Жалованье Джону продолжало поступать, но на выплату долга его не хватало. Чтобы сэкономить, 25 марта Элизабет с четырьмя детьми переехала к мужу в тюрьму; Фанни жила в общежитии при академии, а для Чарли сняли койку в трехместной комнате дешевого пансиона. По воскресеньям он заходил за Фанни и они шли обедать к родителям. Пансион был далеко от тюрьмы, и в одно из воскресений, когда Чарли расплакался, отец разрешил ему снять комнату поближе: теперь он каждый день завтракал и ужинал с семьей. Неясно, почему ему не позволили жить в тюрьме: ему-то было бы легче. На работе его мучили почечные колики так, что он катался по полу от боли; обедал где придется, иногда — ведь он был уже взрослый в 12 лет — в трактире спрашивал стакан пива и отчаянно скрывал от всех, что его семья в тюрьме.
Случилось чудо, как в романах Диккенса: 26 апреля умерла бабушка Элизабет, и Джон получил наследство в 450 фунтов. Его брат оплатил его долг, Джон в конце мая покинул Маршалси и вернулся на работу, но сразу подал ходатайство о пенсии по инвалидности, сославшись на болезнь мочевого пузыря. Неясно, то ли он действительно не мог работать, то ли думал, что отлично проживет на пенсию (145 фунтов) и наследство (хотя еще не получил его — из этих денег продолжались выплаты разным кредиторам). Сняли более или менее пристойную квартиру на Джонсон-стрит, 29, и все пошло по-старому: Чарли работал на фабрике, причем та переехала в другое здание и ему теперь приходилось клеить свои баночки прямо перед окном, через которое на него глазели прохожие. Однажды отец проходил мимо со своим знакомым и продемонстрировал тому ловкую работу Чарли; знакомый зашел внутрь и дал мальчику немного денег. «Я задавался вопросом: как он [отец] мог перенести это?» Джон, видимо, перенести не смог и написал Лэмерту какое-то оскорбительное письмо, а тот мгновенно уволил Чарли.

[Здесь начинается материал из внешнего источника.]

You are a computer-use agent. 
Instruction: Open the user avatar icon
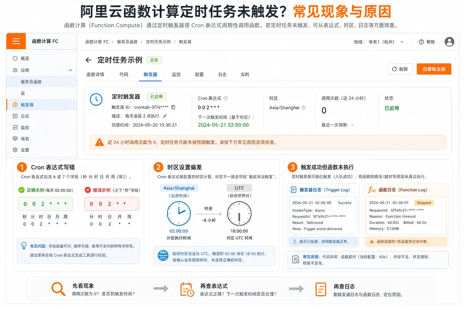click(x=449, y=42)
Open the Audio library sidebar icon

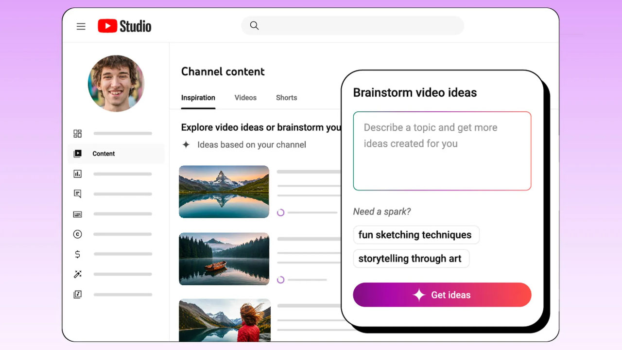(77, 294)
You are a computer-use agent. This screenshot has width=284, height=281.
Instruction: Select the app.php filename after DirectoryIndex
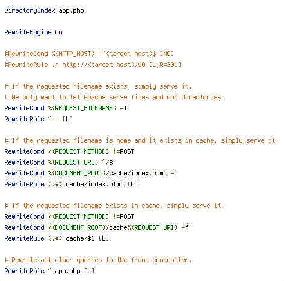(71, 10)
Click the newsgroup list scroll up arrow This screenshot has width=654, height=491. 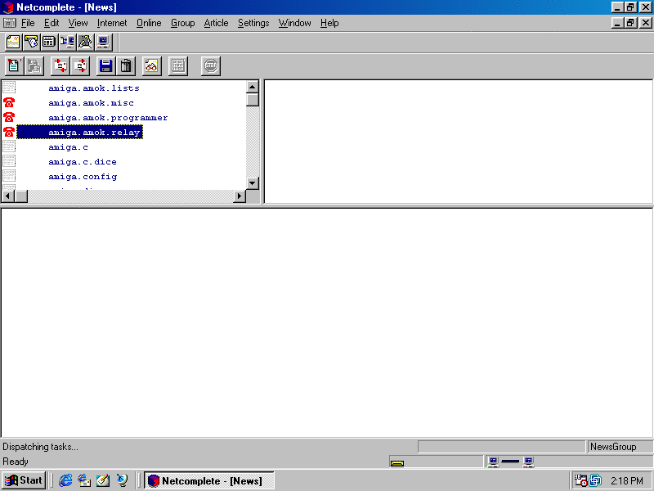[x=253, y=87]
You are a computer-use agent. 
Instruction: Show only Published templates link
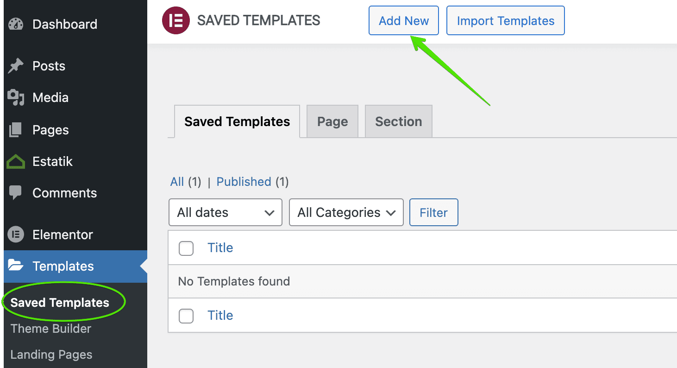(244, 182)
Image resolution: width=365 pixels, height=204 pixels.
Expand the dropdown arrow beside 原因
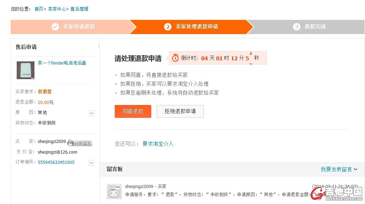point(91,113)
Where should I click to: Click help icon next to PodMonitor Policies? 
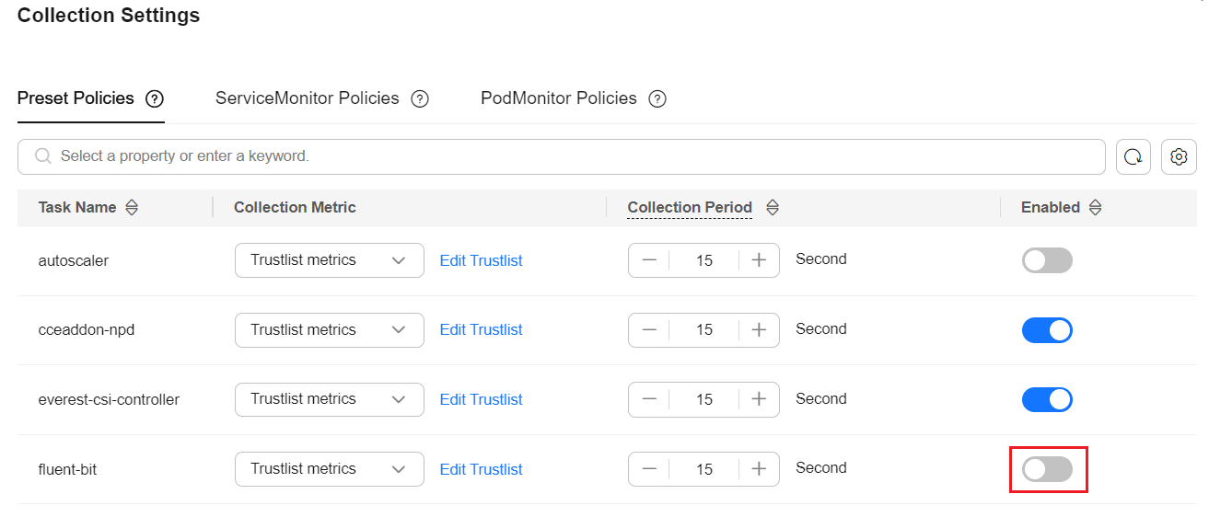click(x=657, y=98)
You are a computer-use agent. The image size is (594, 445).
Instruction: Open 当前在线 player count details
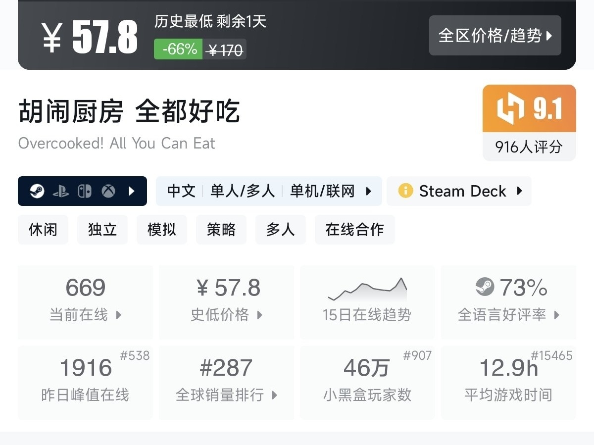click(x=86, y=302)
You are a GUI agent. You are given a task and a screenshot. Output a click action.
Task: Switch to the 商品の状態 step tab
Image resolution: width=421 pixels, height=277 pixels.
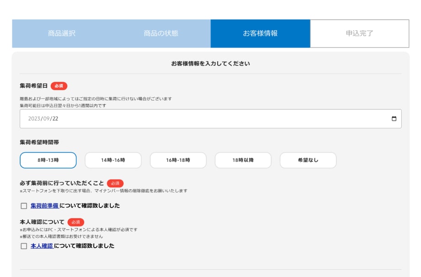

«Моя мать решила уладить ссору и сделала это на следующий день. Она принесла домой записку, что я могу вернуться на следующее утро, и отругала меня, чего, я уверен, я не заслужил… Я говорю без озлобления и без гнева, ибо я знаю, как все это помогло мне стать тем, чем я стал, но я никогда не забывал, не забуду, не могу забыть, что мать настаивала на моем возвращении на фабрику». Но тут отец вдруг решил настоять на своем и заявил, что не позволит Чарли туда вернуться.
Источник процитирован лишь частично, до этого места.